云暝被扶起来后,又走了几步来到晕倒的云止旁,蹲下伸手探了探他的脉搏。
常舟在一旁问道:“王爷如何?”
“真气逆流,走火入魔。”云暝伸手在云止周身几处大穴上点了几下,简短地答道。
“怎会突然如此?”常舟皱眉,“连个征兆都没有?”
“林诺死后,他一直压抑着自己的情绪,后来在某一个情绪特别激动的节点上受到的刺激太大,压抑不了他又偏要压抑,就导致了现在这种情况。”云暝直起身,解释道,随后又补充道:“不幸中的万幸是,他这是属于最轻的走火入魔,只要将他全身真气导回丹田,他自己调息一段时间,便没什么大碍了。”说到这里,云暝自己也松了口气。

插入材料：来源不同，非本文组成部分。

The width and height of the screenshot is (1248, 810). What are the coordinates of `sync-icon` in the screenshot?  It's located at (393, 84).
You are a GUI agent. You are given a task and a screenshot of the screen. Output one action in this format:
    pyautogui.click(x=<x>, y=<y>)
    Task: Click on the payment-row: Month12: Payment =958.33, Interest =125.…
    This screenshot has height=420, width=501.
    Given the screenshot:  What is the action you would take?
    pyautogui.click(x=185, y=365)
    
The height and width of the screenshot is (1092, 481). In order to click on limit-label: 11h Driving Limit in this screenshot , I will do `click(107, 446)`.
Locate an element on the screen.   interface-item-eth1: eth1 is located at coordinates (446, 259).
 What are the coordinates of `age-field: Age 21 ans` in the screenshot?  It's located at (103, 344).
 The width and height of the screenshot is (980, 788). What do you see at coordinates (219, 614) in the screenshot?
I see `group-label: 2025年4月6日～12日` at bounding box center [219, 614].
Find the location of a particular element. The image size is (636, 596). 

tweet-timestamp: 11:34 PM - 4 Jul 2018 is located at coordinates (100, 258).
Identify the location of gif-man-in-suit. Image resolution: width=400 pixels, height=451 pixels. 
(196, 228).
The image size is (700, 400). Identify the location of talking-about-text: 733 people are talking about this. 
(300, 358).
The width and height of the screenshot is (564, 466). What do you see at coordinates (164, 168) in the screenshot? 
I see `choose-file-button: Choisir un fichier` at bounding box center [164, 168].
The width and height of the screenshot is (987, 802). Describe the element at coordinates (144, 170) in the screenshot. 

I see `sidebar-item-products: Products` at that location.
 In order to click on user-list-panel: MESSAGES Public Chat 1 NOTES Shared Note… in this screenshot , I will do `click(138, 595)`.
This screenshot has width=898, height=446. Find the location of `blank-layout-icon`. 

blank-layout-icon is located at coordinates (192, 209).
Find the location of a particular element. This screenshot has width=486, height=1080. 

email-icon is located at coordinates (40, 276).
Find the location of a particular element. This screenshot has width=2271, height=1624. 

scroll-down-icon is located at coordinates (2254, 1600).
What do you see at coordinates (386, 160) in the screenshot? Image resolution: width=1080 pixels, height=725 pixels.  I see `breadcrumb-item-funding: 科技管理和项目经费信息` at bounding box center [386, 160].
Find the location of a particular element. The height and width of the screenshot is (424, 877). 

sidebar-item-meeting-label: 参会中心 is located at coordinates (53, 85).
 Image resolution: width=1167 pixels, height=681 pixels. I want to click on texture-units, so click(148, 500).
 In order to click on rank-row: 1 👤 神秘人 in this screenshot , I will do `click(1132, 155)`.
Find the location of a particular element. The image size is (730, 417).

常舟点点头,随后又看向满殿狼藉,问道:“那这些您打算如何处理?”
“如何处理?”云暝深深地叹了口气,道:“不论怎么处理,恐怕都难逃一战了。”
常舟抿紧唇,没有说话。
过了一会才问道:“要不要先把洛王殿下移走?”
云暝摇摇头,“不用,这事儿这么大,瞒不掉的,将他移走是多此一举,而且他现在真气正在回归丹田,不宜移动。”随后他吩咐道:“你去叫些可靠的人手来,尽快将这华宁殿清理干净便是。”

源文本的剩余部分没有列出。